___ EXTRACTED ENTRIES
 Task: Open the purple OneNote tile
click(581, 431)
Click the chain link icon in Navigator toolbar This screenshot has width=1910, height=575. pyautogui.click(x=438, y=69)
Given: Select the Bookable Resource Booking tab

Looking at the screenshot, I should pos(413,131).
______
___ EXTRACTED ENTRIES
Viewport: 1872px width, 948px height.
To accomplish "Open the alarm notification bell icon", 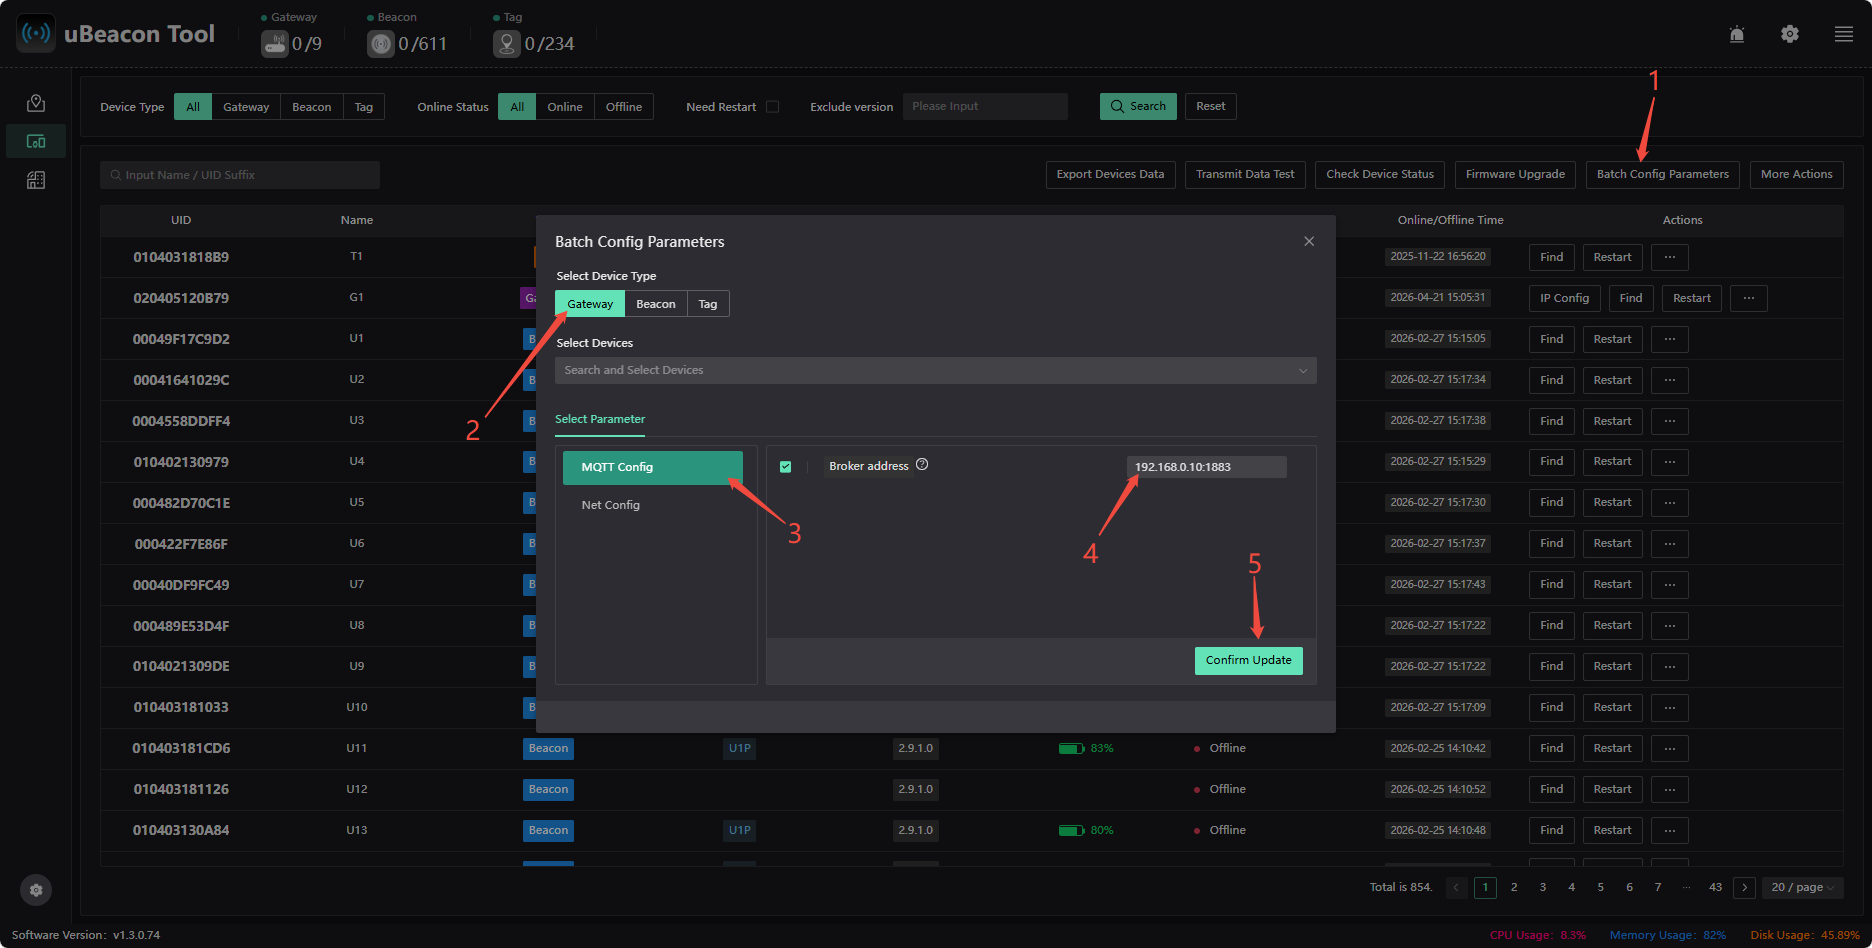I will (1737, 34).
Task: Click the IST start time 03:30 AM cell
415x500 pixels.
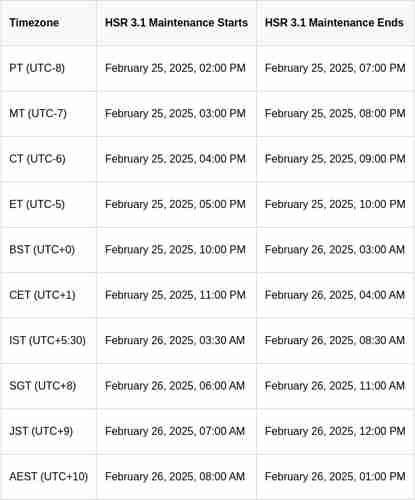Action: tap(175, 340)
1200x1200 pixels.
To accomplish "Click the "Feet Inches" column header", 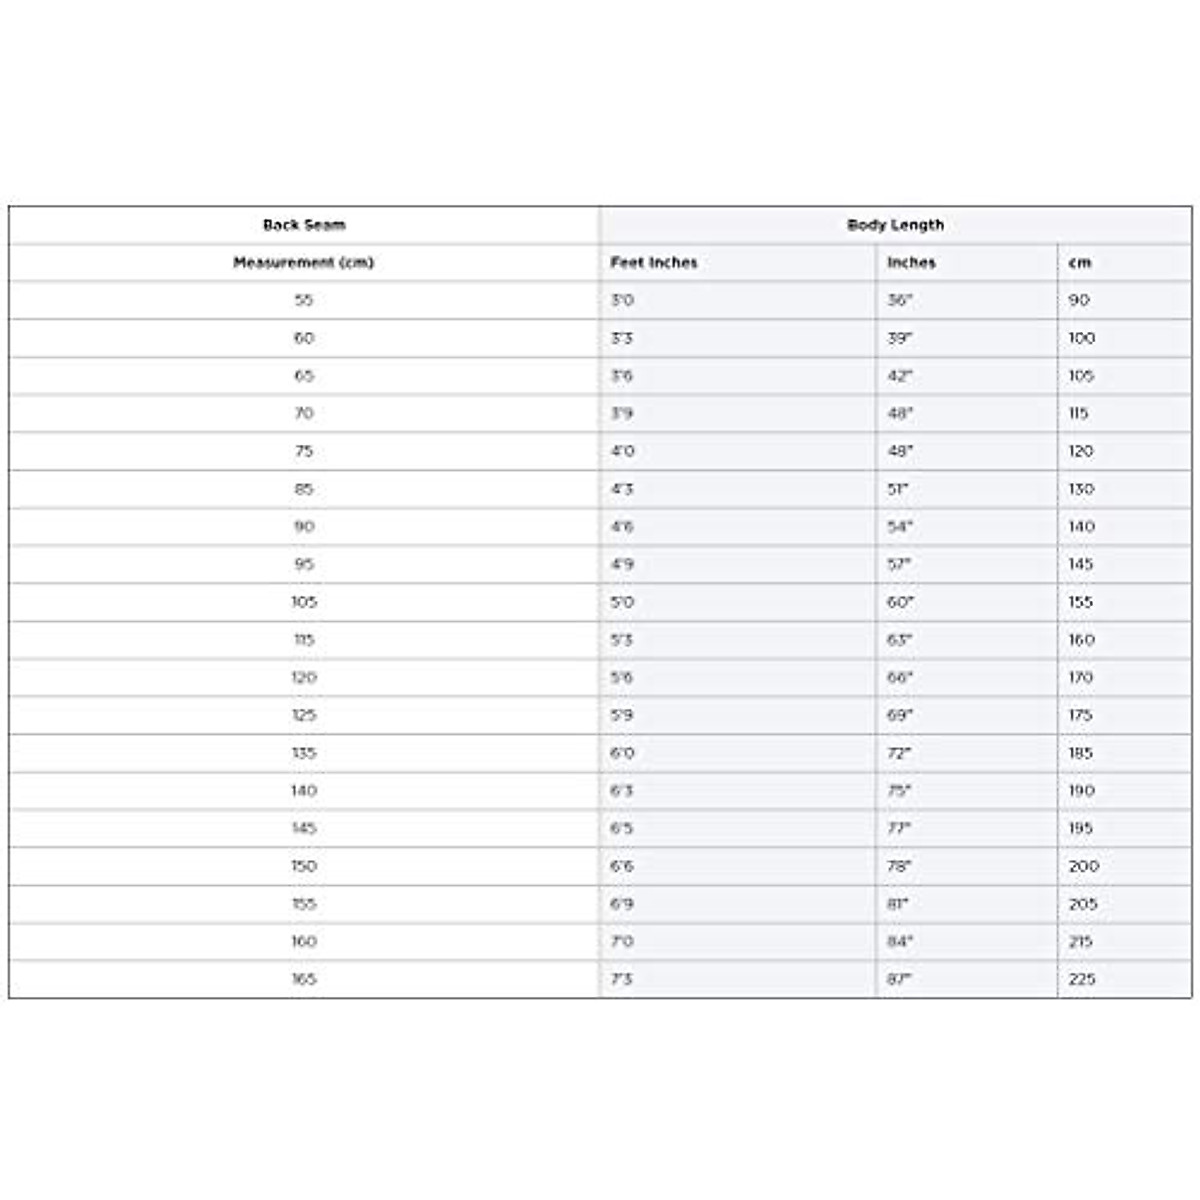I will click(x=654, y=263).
______
___ EXTRACTED ENTRIES
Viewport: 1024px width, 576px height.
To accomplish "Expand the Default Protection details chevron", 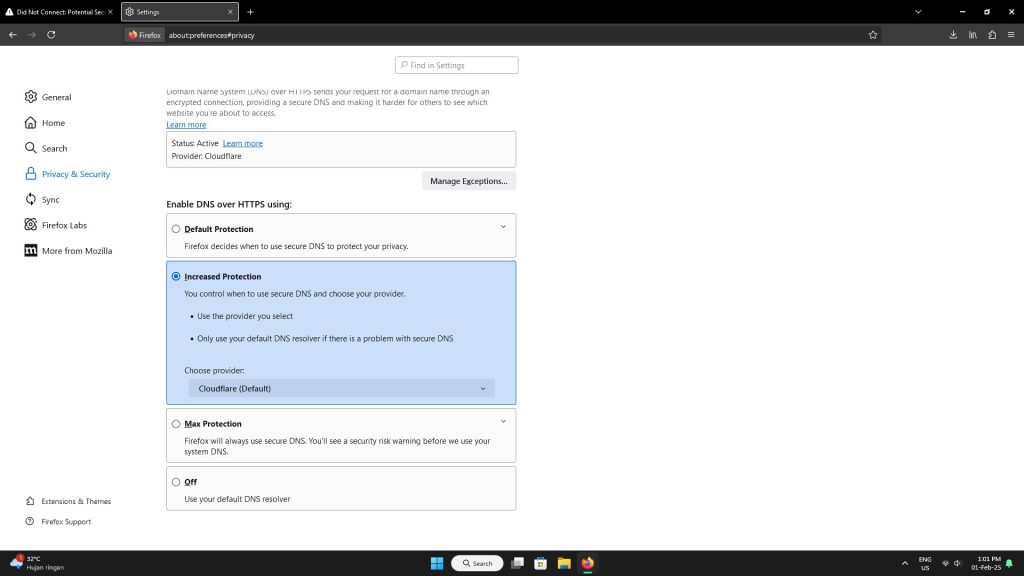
______
In the listing above, find every line with the word "Viewport" and copy it.

◆ **YOUR RESPONSE**
Viewport: 1872px width, 948px height.
Viewport: 1024px width, 576px height.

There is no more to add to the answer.